Extracted data START

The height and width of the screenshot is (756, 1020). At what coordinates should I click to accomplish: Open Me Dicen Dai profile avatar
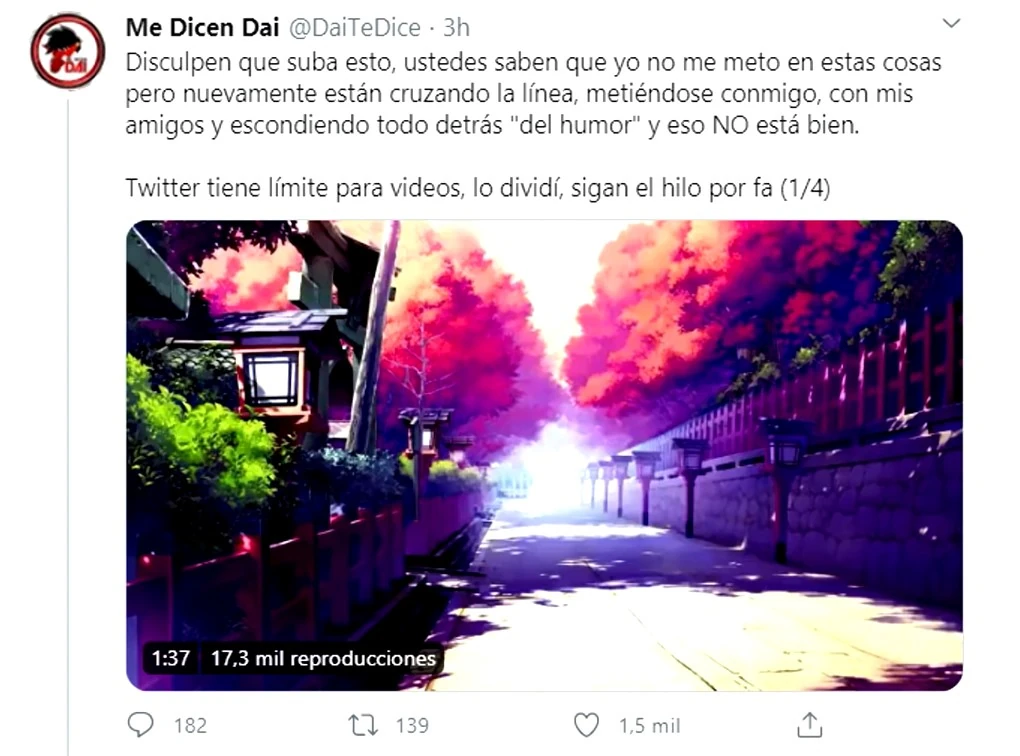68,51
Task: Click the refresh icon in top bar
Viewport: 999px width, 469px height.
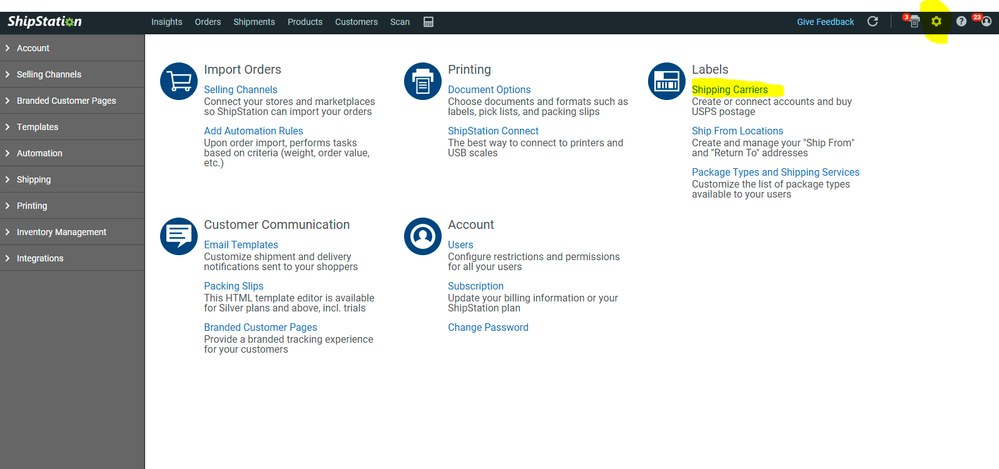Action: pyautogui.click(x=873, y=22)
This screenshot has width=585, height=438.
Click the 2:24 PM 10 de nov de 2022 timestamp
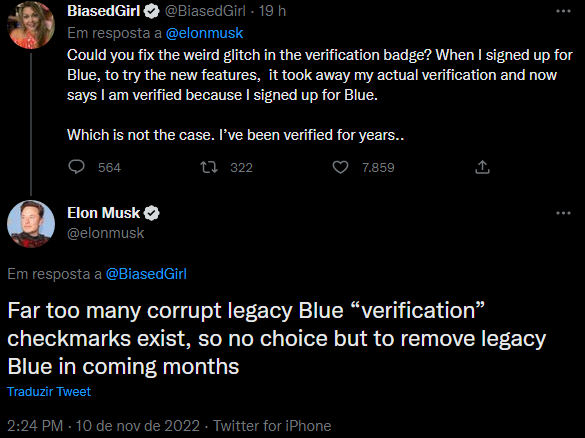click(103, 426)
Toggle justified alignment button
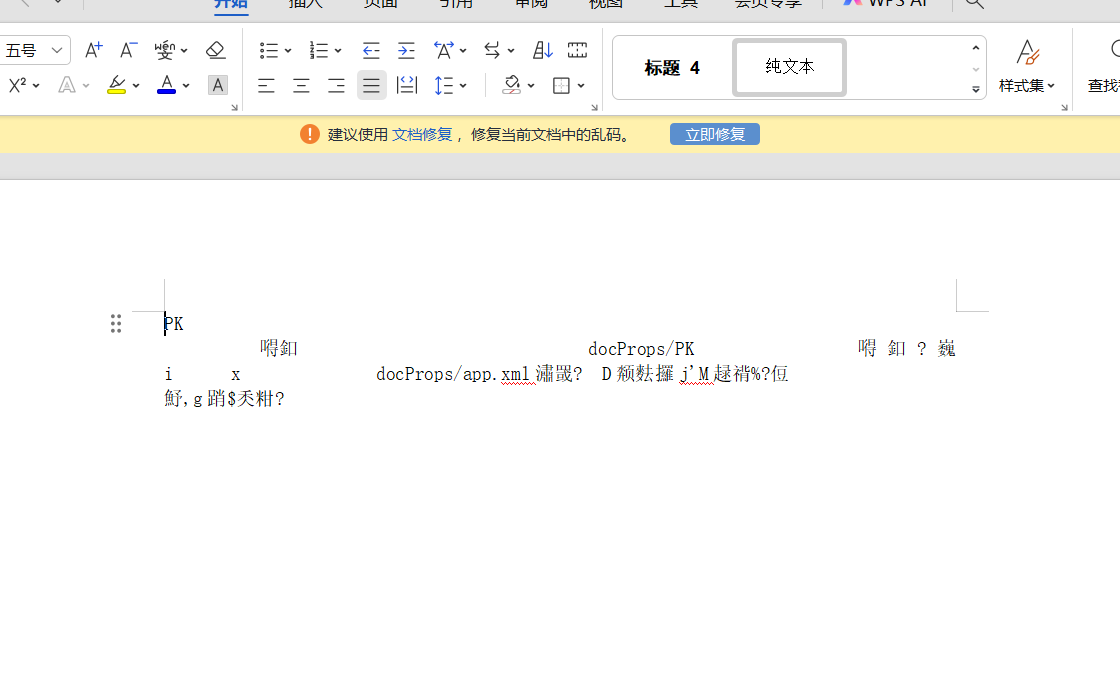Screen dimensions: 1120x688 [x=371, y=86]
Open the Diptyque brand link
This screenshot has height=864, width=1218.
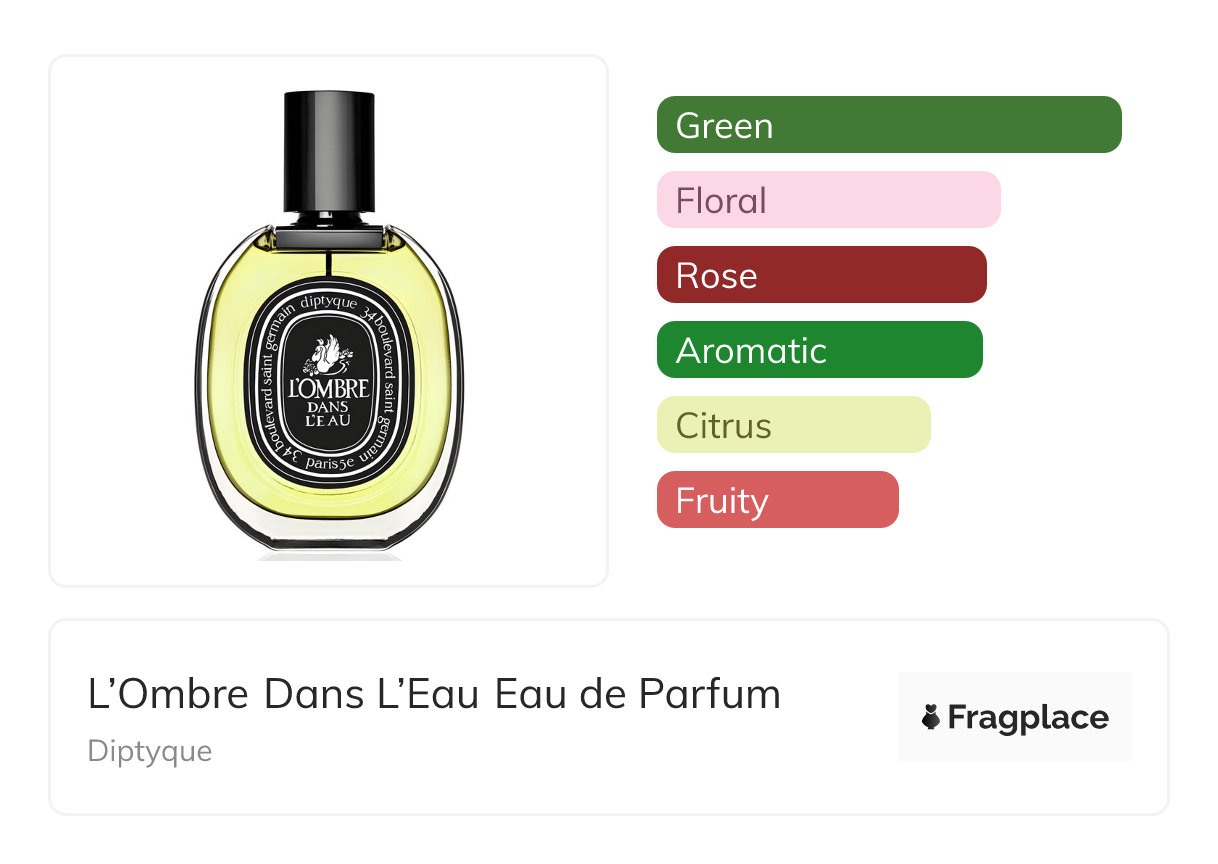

Extracted data END

- [Task details]
List every line above containing the word "This".

- [Result]
This screenshot has width=585, height=438.
This screenshot has height=864, width=1218.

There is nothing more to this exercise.